TASK INPUT |
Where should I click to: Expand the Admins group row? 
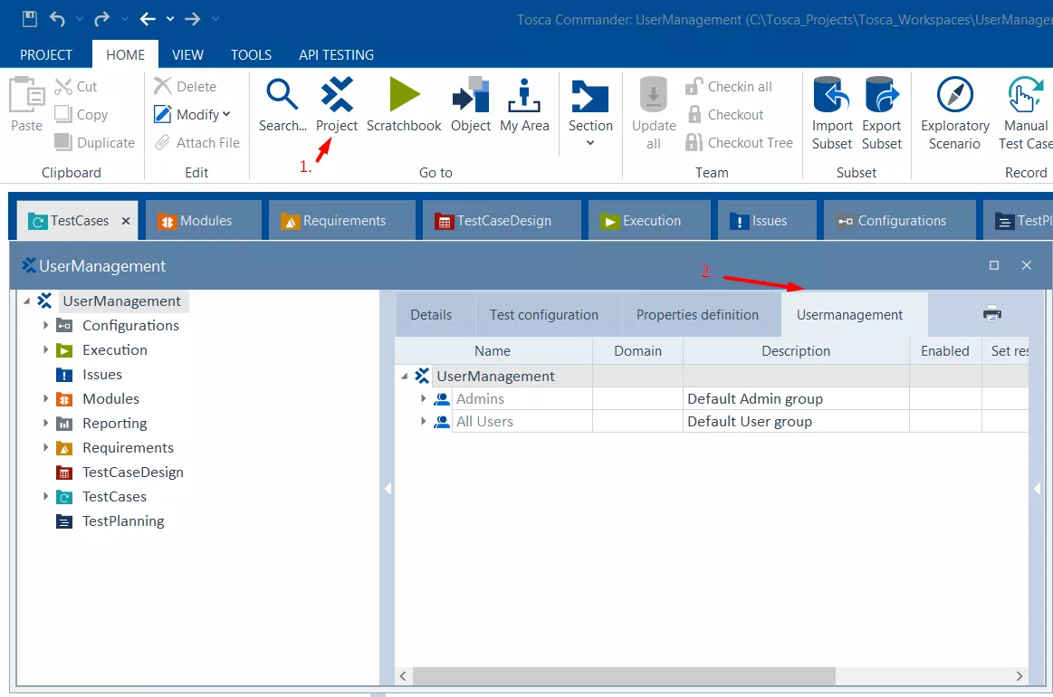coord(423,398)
* * *
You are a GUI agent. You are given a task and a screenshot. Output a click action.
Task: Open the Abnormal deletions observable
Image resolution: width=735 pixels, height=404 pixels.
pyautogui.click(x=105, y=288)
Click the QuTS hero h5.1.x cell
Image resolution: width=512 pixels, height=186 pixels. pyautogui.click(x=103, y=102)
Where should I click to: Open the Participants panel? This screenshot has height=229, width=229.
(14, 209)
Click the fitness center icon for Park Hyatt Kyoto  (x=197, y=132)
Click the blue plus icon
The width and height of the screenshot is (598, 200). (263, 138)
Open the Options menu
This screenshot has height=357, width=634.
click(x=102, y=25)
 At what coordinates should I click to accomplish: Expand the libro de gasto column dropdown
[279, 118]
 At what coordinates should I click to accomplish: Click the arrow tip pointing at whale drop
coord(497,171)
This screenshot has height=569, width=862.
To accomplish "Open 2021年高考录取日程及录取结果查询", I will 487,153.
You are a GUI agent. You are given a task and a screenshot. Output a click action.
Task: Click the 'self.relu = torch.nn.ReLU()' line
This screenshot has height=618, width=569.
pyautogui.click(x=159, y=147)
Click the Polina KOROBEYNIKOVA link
==
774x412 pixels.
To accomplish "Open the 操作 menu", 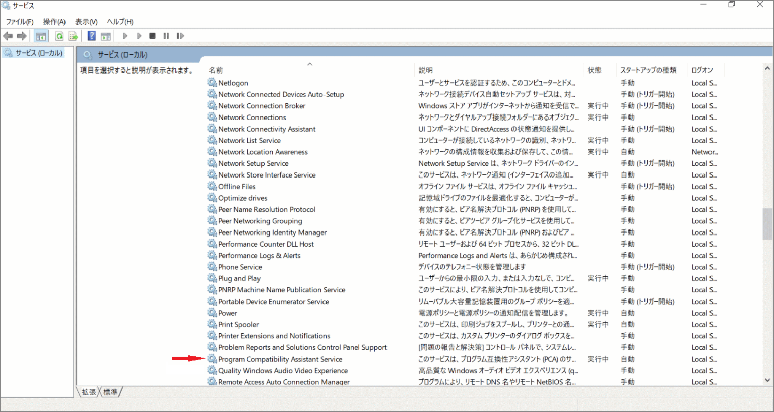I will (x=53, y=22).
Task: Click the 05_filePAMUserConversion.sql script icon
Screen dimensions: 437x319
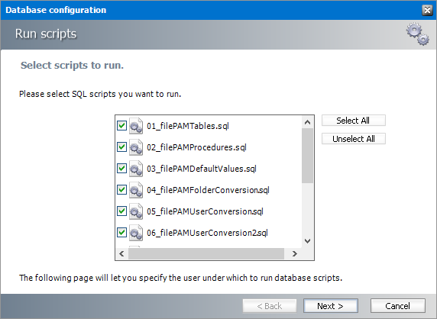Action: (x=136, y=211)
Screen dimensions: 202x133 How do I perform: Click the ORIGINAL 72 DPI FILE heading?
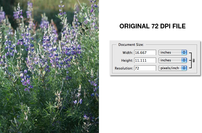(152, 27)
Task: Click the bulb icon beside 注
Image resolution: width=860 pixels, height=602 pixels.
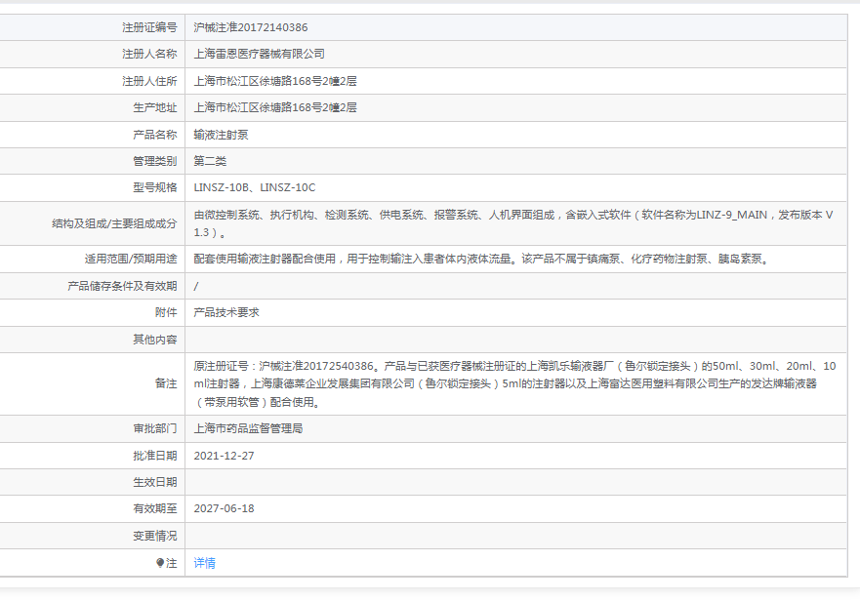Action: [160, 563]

PROBLEM TO SOLVE | From the line containing "Task: Open the Abnormal deletions observable" down to the line containing "Click the fitness" in the material above, reproduce every line exactly, including the two end lines.

OUTPUT OF THE EXERCISE |
Task: Open the Abnormal deletions observable
Image resolution: width=735 pixels, height=404 pixels.
pyautogui.click(x=105, y=288)
Click the QuTS hero h5.1.x cell
Image resolution: width=512 pixels, height=186 pixels. pyautogui.click(x=103, y=102)
Where should I click to: Open the Participants panel? This screenshot has height=229, width=229.
(14, 209)
Click the fitness center icon for Park Hyatt Kyoto  (x=197, y=132)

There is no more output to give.